**PROBLEM STATEMENT**: Exact repetition is required: output every record in full.

######

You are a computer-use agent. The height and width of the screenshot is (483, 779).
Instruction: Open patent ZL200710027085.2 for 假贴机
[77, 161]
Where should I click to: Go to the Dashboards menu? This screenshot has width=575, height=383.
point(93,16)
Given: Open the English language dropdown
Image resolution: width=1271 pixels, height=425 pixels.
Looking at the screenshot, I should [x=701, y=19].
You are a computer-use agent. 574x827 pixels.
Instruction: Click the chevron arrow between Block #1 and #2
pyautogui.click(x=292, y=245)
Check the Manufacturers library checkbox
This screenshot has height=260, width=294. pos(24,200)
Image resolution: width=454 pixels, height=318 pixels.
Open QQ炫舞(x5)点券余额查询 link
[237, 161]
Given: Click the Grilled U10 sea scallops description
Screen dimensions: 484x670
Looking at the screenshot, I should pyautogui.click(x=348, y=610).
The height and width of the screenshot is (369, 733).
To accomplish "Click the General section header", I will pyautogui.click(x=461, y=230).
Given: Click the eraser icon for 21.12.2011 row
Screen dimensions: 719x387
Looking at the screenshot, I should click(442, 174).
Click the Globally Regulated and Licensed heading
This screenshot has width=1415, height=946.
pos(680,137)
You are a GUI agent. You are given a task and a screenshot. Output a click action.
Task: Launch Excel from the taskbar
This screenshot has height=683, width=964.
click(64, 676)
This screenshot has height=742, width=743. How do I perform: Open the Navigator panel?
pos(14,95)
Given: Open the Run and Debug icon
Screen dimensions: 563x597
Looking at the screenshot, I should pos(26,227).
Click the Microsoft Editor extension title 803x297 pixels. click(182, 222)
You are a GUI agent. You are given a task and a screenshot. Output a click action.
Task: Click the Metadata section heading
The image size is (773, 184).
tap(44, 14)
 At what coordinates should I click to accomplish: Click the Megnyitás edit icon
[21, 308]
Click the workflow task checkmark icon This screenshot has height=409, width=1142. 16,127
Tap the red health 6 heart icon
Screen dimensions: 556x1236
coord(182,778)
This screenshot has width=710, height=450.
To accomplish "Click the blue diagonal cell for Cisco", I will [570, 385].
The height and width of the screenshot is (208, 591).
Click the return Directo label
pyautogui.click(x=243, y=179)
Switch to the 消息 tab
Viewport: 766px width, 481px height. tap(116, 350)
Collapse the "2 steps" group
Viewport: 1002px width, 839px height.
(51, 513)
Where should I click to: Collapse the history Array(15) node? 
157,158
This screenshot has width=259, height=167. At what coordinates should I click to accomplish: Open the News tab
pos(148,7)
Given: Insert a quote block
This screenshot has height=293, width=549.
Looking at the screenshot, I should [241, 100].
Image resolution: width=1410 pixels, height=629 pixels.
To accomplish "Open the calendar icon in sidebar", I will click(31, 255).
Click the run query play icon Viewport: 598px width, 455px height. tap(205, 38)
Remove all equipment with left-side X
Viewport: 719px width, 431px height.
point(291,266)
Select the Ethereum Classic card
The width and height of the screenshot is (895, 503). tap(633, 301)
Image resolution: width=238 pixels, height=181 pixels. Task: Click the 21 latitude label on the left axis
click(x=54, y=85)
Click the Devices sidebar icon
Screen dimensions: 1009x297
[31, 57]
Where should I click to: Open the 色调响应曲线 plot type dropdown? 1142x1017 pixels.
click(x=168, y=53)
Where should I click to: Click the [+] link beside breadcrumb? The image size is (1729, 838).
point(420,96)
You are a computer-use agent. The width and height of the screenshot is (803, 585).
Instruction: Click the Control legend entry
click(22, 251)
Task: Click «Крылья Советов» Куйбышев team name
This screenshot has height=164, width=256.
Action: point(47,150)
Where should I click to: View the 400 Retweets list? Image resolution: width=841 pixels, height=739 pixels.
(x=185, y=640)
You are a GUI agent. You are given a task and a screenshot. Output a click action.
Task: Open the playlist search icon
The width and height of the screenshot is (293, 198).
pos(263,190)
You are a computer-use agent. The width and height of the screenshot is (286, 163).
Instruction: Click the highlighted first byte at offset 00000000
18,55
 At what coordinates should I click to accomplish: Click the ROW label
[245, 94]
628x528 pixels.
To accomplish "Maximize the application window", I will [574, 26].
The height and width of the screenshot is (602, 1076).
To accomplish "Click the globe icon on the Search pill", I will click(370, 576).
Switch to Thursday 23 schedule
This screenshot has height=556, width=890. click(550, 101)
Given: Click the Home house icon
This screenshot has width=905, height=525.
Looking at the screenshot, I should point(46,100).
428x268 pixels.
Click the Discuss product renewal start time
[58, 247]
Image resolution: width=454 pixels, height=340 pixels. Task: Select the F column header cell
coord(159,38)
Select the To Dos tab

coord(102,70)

######

**RESULT FOR THIS EXERCISE**:
You are a computer-use agent. The height and width of the screenshot is (483, 779).
Instruction: Open patent ZL200710027085.2 for 假贴机
[77, 161]
Where should I click to: Go to the Dashboards menu? This screenshot has width=575, height=383.
point(93,16)
Given: Open the English language dropdown
Image resolution: width=1271 pixels, height=425 pixels.
Looking at the screenshot, I should [x=701, y=19].
You are a computer-use agent. 574x827 pixels.
Instruction: Click the chevron arrow between Block #1 and #2
pyautogui.click(x=292, y=245)
Check the Manufacturers library checkbox
This screenshot has height=260, width=294. pos(24,200)
Image resolution: width=454 pixels, height=318 pixels.
Open QQ炫舞(x5)点券余额查询 link
[237, 161]
Given: Click the Grilled U10 sea scallops description
Screen dimensions: 484x670
Looking at the screenshot, I should pyautogui.click(x=348, y=610).
The height and width of the screenshot is (369, 733).
To accomplish "Click the General section header", I will pyautogui.click(x=461, y=230).
Given: Click the eraser icon for 21.12.2011 row
Screen dimensions: 719x387
Looking at the screenshot, I should click(442, 174).
Click the Globally Regulated and Licensed heading
This screenshot has width=1415, height=946.
pos(680,137)
You are a GUI agent. You are given a task and a screenshot. Output a click action.
Task: Launch Excel from the taskbar
This screenshot has height=683, width=964.
click(64, 676)
This screenshot has height=742, width=743. How do I perform: Open the Navigator panel?
pos(14,95)
Given: Open the Run and Debug icon
Screen dimensions: 563x597
Looking at the screenshot, I should pos(26,227).
Click the Microsoft Editor extension title 803x297 pixels. click(182, 222)
You are a GUI agent. You are given a task and a screenshot. Output a click action.
Task: Click the Metadata section heading
The image size is (773, 184).
tap(44, 14)
 At what coordinates should I click to accomplish: Click the Megnyitás edit icon
[21, 308]
Click the workflow task checkmark icon This screenshot has height=409, width=1142. 16,127
Tap the red health 6 heart icon
Screen dimensions: 556x1236
coord(182,778)
This screenshot has width=710, height=450.
To accomplish "Click the blue diagonal cell for Cisco", I will [570, 385].
The height and width of the screenshot is (208, 591).
Click the return Directo label
pyautogui.click(x=243, y=179)
Switch to the 消息 tab
Viewport: 766px width, 481px height. tap(116, 350)
Collapse the "2 steps" group
Viewport: 1002px width, 839px height.
(51, 513)
Where should I click to: Collapse the history Array(15) node? 
157,158
This screenshot has width=259, height=167. At what coordinates should I click to accomplish: Open the News tab
pos(148,7)
Given: Insert a quote block
This screenshot has height=293, width=549.
Looking at the screenshot, I should [241, 100].
Image resolution: width=1410 pixels, height=629 pixels.
To accomplish "Open the calendar icon in sidebar", I will click(31, 255).
Click the run query play icon Viewport: 598px width, 455px height. tap(205, 38)
Remove all equipment with left-side X
Viewport: 719px width, 431px height.
point(291,266)
Select the Ethereum Classic card
The width and height of the screenshot is (895, 503). tap(633, 301)
Image resolution: width=238 pixels, height=181 pixels. Task: Click the 21 latitude label on the left axis
click(x=54, y=85)
Click the Devices sidebar icon
Screen dimensions: 1009x297
[31, 57]
Where should I click to: Open the 色调响应曲线 plot type dropdown? 1142x1017 pixels.
click(x=168, y=53)
Where should I click to: Click the [+] link beside breadcrumb? The image size is (1729, 838).
point(420,96)
You are a computer-use agent. The width and height of the screenshot is (803, 585).
Instruction: Click the Control legend entry
click(22, 251)
Task: Click «Крылья Советов» Куйбышев team name
This screenshot has height=164, width=256.
Action: point(47,150)
Where should I click to: View the 400 Retweets list? Image resolution: width=841 pixels, height=739 pixels.
(x=185, y=640)
You are a GUI agent. You are given a task and a screenshot. Output a click action.
Task: Open the playlist search icon
The width and height of the screenshot is (293, 198).
pos(263,190)
You are a computer-use agent. The width and height of the screenshot is (286, 163).
Instruction: Click the highlighted first byte at offset 00000000
18,55
 At what coordinates should I click to accomplish: Click the ROW label
[245, 94]
628x528 pixels.
To accomplish "Maximize the application window", I will [574, 26].
The height and width of the screenshot is (602, 1076).
To accomplish "Click the globe icon on the Search pill", I will click(370, 576).
Switch to Thursday 23 schedule
This screenshot has height=556, width=890. click(550, 101)
Given: Click the Home house icon
This screenshot has width=905, height=525.
Looking at the screenshot, I should point(46,100).
428x268 pixels.
Click the Discuss product renewal start time
[58, 247]
Image resolution: width=454 pixels, height=340 pixels. Task: Select the F column header cell
coord(159,38)
Select the To Dos tab

coord(102,70)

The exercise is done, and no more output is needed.